▶ _Records shown_
================================

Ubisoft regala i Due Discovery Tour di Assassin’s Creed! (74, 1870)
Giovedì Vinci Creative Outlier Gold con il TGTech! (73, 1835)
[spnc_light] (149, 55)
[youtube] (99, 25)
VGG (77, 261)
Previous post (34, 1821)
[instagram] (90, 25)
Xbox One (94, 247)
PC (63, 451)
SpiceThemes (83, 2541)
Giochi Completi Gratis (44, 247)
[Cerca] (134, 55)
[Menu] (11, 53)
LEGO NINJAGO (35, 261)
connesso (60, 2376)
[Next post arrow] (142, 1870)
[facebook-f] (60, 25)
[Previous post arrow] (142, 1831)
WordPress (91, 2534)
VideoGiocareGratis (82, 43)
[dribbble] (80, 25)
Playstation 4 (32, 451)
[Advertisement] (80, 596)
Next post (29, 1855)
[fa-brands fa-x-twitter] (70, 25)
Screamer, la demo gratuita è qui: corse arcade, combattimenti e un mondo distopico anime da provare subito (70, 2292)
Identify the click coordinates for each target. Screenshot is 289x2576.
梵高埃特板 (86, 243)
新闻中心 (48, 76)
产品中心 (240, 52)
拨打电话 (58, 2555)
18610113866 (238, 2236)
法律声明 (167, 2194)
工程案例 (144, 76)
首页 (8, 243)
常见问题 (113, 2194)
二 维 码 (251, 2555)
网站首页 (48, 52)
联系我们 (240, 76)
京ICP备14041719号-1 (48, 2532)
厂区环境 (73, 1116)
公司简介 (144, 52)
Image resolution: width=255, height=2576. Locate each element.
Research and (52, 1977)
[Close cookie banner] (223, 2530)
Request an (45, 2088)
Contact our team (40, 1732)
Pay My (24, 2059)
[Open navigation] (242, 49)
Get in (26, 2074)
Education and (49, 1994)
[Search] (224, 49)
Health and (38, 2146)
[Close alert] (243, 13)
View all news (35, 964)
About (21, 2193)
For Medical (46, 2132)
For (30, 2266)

================================

▶ _Assigned task_
Each line of the material should be echoed exactly.

▶ _Output for this exercise_
Ubisoft regala i Due Discovery Tour di Assassin’s Creed! (74, 1870)
Giovedì Vinci Creative Outlier Gold con il TGTech! (73, 1835)
[spnc_light] (149, 55)
[youtube] (99, 25)
VGG (77, 261)
Previous post (34, 1821)
[instagram] (90, 25)
Xbox One (94, 247)
PC (63, 451)
SpiceThemes (83, 2541)
Giochi Completi Gratis (44, 247)
[Cerca] (134, 55)
[Menu] (11, 53)
LEGO NINJAGO (35, 261)
connesso (60, 2376)
[Next post arrow] (142, 1870)
[facebook-f] (60, 25)
[Previous post arrow] (142, 1831)
WordPress (91, 2534)
VideoGiocareGratis (82, 43)
[dribbble] (80, 25)
Playstation 4 (32, 451)
[Advertisement] (80, 596)
Next post (29, 1855)
[fa-brands fa-x-twitter] (70, 25)
Screamer, la demo gratuita è qui: corse arcade, combattimenti e un mondo distopico anime da provare subito (70, 2292)
Identify the click coordinates for each target. Screenshot is 289x2576.
梵高埃特板 (86, 243)
新闻中心 (48, 76)
产品中心 (240, 52)
拨打电话 (58, 2555)
18610113866 (238, 2236)
法律声明 (167, 2194)
工程案例 (144, 76)
首页 (8, 243)
常见问题 (113, 2194)
二 维 码 (251, 2555)
网站首页 (48, 52)
联系我们 (240, 76)
京ICP备14041719号-1 (48, 2532)
厂区环境 (73, 1116)
公司简介 (144, 52)
Image resolution: width=255, height=2576. Locate each element.
Research and (52, 1977)
[Close cookie banner] (223, 2530)
Request an (45, 2088)
Contact our team (40, 1732)
Pay My (24, 2059)
[Open navigation] (242, 49)
Get in (26, 2074)
Education and (49, 1994)
[Search] (224, 49)
Health and (38, 2146)
[Close alert] (243, 13)
View all news (35, 964)
About (21, 2193)
For Medical (46, 2132)
For (30, 2266)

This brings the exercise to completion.